New techniques of spamming…新技術的垃圾郵件…
For quite sometime naive bayesian classifier based SPAMBayes filtered my emails very accurately with very few false positives.在相當一段時間的樸素貝葉斯分類基於spambayes過濾我的電子郵件非常準確,很少假陽性。
Recently however I have noticed few trends in spamming which are alarming in nature.最近,但我注意到數的趨勢,垃圾郵件這是令人震驚的性質。
- Database poisoning: Using otherwise innocuous words (ham words) in a SPAM, thereby effectively poisoning the database in the long run數據庫中毒:使用無害的,否則的話(火腿字)在一個垃圾郵件,從而有效地中毒數據庫,在長遠而言
- Junk Tags: Hiding spam words by inserting invalid HTML tags in between words.垃圾標籤:隱藏垃圾郵件的話,插入無效的HTML標記,在字與字之間。 Any HTML parser ignores tags it doesn’t understand, thereby resulting in properly viewable document任何HTML解析器忽略了標記,它不明白,因而在適當的檢視文件
- Invalid Words: Spam word like mortgage etc. are masked by inserting special characters or junk characters in between.無效的話:垃圾郵件字一樣,按揭等都是蒙面插入特殊字符或垃圾的人物之間。
Solutions I could think of:解決方案,我可以認為:
- Most of the database poisoning email tend to be classified in Not Sure category.大部分的數據庫中毒的電子郵件,往往被歸類在不能確定類別。 I suggest that you delete them instead of classifying them as spam.我建議你刪除他們,而不是歸類為垃圾郵件。 However it still requires that we spend some time for it which is what I don’t like.不過,我們仍然需要我們花一些時間,因為這是我不喜歡。
- Junk Tags: Add a filter in front of bayesian classifier to eliminate junk tags垃圾標籤:添加過濾器在前面的貝葉斯分類,以消除垃圾標籤
- Invalid Words: No-exact matching algorithms from Lucene etc. should help.無效的話:不完全匹配算法從Lucene的等,應有助。
I have recently noticed a significant increase in mortgage spams.我最近注意到一個顯著增加,在按揭垃圾郵件。 It should be easy to tackle them by legal means.它應該可以很容易地解決這些問題通過法律手段。
Overall the game is becoming tougher for spam prevention.整體遊戲正在成為更嚴厲的垃圾郵件預防。 A combination of existing techniques are required for any spam filters to remain effective.結合現有的技術所需要的任何垃圾郵件過濾器,以維持有效的。
Looking forward to hear your thoughts.期待著聽到您的想法。
Filed under提起下 Spam Watch垃圾郵件觀賞 , , Web網頁 | |
| |
RSS 2.0 2.0 | |
Email this Article電子郵件此文章
You may also like to read您也可以想讀 |





July 29th, 2004 at 2:49 am 2004年7月29日在上午02時49分
I have tried all the software solutions to twarting spam.我曾嘗試所有的軟件解決方案,以twarting垃圾郵件。 I have yet to see one that works as good as simply owning a domain and creating many email addresses.我還沒有看到一個工程一樣好簡單,擁有一個域和創造許多的電子郵件地址。 One for each site I visit.一為每個網站我訪問。 Like the one I used here.像一個我用在這裡。 If I start getting spam from that address, I simply forward it to如果我可以開始接收垃圾郵件從該地址,我只轉發給 null@null.net and that’s that.這就是這一點。 I have about 30 email addresses generating well over 250 spams a day.我有大約30的電子郵件地址生成,以及超過250個垃圾郵件1天。 They are all being forwarded to他們都被轉交給 null@null.net (Sure hope no one ever gets that address). (當然希望沒有人獲得該地址) 。
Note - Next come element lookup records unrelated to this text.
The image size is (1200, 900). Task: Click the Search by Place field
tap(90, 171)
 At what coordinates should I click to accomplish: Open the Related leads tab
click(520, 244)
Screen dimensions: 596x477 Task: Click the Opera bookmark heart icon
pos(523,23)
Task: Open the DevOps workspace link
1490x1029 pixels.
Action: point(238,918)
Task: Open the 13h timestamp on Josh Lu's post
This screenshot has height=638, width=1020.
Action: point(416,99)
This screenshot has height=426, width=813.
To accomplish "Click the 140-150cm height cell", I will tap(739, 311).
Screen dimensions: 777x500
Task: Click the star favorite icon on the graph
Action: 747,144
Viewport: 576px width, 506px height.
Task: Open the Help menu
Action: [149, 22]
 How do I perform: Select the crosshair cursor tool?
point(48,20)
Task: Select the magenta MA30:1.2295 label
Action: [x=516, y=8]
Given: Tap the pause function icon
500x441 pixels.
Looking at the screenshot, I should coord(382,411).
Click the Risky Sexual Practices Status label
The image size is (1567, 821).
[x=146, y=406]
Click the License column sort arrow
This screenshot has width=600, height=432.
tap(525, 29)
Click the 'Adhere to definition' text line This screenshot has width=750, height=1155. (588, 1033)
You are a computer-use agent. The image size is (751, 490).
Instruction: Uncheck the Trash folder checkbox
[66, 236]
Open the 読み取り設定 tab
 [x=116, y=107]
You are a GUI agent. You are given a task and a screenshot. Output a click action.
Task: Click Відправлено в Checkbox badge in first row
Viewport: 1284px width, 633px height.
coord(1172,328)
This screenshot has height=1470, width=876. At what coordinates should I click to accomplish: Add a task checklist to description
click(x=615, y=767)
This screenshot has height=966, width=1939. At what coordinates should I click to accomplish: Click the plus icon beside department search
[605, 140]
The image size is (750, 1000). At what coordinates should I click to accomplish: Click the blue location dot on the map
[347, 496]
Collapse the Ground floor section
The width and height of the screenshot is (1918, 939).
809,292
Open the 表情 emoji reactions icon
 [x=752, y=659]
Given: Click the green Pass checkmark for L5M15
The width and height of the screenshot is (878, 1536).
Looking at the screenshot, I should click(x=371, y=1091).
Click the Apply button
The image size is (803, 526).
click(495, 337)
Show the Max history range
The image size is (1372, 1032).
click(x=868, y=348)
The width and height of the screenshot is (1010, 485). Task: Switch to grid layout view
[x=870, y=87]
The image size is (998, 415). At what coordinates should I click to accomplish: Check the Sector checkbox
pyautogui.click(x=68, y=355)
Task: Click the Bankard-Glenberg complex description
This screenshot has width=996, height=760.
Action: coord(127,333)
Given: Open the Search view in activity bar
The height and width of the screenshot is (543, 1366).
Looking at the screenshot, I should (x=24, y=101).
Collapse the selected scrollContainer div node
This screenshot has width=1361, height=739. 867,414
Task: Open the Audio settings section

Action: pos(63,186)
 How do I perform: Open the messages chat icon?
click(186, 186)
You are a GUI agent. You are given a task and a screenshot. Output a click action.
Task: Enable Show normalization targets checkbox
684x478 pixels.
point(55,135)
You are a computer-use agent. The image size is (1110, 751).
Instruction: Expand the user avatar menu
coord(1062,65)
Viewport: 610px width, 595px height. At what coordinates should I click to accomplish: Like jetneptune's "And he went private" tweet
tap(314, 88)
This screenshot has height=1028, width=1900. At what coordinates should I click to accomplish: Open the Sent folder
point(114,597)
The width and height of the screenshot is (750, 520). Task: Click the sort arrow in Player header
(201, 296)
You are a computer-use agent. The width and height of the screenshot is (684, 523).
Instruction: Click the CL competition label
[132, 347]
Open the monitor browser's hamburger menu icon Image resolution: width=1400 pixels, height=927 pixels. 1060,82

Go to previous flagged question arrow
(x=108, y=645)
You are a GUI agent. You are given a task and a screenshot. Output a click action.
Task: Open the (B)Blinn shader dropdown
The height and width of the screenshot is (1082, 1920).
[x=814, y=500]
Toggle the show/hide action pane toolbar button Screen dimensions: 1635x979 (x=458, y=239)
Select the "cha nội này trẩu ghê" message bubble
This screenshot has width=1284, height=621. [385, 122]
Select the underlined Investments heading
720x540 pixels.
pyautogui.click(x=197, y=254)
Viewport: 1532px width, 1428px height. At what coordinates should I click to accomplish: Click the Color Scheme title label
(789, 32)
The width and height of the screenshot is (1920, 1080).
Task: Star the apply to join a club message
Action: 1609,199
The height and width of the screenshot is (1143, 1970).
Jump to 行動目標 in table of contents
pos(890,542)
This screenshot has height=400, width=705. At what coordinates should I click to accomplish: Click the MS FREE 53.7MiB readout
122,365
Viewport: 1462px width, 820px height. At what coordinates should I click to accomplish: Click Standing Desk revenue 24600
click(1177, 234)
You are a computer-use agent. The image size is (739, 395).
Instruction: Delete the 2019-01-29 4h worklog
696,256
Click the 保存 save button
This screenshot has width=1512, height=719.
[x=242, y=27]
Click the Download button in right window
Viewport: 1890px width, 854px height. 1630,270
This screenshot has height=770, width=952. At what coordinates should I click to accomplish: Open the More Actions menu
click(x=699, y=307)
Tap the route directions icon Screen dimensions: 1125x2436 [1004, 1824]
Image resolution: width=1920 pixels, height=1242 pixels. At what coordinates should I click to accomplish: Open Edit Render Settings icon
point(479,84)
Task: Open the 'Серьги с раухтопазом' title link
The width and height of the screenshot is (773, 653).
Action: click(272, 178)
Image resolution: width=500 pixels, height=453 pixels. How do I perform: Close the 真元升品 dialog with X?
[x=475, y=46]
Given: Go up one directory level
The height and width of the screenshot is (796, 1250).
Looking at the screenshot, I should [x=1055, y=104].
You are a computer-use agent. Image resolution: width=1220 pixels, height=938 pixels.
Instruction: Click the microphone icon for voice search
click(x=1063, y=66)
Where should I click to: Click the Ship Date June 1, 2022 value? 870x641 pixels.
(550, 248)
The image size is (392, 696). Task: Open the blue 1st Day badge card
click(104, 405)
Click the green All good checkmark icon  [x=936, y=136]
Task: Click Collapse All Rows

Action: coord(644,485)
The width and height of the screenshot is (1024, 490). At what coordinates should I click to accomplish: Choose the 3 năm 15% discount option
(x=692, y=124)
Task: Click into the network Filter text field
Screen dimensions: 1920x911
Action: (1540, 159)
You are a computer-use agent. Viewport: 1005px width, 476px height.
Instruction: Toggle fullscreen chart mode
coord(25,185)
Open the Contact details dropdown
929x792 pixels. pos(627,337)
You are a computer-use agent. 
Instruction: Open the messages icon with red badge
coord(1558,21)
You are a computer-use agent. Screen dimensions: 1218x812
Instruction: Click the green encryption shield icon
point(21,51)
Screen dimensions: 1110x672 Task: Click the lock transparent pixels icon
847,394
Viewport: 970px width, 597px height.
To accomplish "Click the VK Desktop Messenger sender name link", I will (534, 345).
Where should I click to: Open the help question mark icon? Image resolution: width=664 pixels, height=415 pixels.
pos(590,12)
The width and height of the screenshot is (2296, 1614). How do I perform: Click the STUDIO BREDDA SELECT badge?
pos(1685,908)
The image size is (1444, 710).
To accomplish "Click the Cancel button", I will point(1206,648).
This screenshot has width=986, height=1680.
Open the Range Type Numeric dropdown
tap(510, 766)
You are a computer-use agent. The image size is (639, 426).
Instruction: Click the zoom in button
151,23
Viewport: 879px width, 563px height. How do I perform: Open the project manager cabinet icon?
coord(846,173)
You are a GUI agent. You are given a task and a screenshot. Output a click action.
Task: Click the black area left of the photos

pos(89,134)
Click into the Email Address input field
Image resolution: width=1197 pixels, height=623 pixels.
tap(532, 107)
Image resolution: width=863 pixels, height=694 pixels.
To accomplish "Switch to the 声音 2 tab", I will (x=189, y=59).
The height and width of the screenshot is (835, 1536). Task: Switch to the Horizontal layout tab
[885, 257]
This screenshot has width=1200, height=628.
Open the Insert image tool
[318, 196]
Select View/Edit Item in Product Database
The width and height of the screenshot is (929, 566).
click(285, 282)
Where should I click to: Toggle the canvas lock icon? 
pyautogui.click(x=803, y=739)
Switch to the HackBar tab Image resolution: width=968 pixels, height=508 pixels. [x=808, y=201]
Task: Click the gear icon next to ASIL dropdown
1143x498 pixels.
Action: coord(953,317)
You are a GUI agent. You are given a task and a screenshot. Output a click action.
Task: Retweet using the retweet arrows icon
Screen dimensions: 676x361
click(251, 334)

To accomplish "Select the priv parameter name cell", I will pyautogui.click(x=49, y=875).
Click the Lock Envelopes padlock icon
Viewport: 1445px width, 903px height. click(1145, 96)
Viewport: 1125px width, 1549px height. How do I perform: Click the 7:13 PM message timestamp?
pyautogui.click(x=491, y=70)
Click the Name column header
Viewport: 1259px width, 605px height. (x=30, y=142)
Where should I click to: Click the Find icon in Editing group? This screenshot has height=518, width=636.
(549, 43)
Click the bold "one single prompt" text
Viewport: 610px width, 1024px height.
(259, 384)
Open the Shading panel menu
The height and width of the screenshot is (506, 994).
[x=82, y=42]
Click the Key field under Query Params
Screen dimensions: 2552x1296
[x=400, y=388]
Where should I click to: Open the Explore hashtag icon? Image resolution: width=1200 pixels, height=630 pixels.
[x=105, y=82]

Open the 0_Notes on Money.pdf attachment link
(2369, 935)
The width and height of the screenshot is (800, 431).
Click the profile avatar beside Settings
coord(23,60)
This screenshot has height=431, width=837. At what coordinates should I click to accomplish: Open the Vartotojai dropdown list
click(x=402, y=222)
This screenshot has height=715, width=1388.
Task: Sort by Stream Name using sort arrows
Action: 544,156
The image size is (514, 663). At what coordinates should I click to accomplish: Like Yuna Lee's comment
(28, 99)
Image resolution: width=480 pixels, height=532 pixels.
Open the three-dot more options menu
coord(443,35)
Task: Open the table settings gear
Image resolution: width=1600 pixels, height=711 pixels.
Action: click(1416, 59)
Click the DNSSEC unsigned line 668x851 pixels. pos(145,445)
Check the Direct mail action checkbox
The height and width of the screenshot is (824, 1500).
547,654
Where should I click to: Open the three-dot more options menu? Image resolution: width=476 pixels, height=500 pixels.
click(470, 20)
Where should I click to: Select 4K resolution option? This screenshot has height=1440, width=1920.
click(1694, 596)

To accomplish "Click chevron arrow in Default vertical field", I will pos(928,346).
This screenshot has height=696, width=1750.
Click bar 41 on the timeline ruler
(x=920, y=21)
I *NEVER* give out my main email address to anyone!我* *從來沒有給我的主要電郵地址給任何人! All the non spam addresses get forwarded to my real email account so I can read them and respond to them.所有非垃圾郵件地址,獲得轉交我真正的電子郵件帳戶,所以我可以閱讀和回應。 Sure, at that point my real address get’s sent out.當然,在這一點上我的真實地址得到的發出。 However, it’s not accidently published on the web.不過,這不是意外在網站上公佈。 At least not by posting it on a blog or a web store.至少不張貼對一個博客或網上商店。
October 15th, 2004 at 5:31 am 2004年10月15日在上午05時31分
I facing the same problem. i面臨同樣的問題。 The new genre of spam that I noticed was that a bunch of unrelated words were pushed in at the end of the e-mail.新的遊戲類型的垃圾郵件,我看到的是一群無關的話,推在上月底的電子郵箱。 These words are really rare words gathered from different contexts.這句話真的是罕見的話聚集來自不同背景。
Do you have any suggestions for it?請問你對此有何建議呢?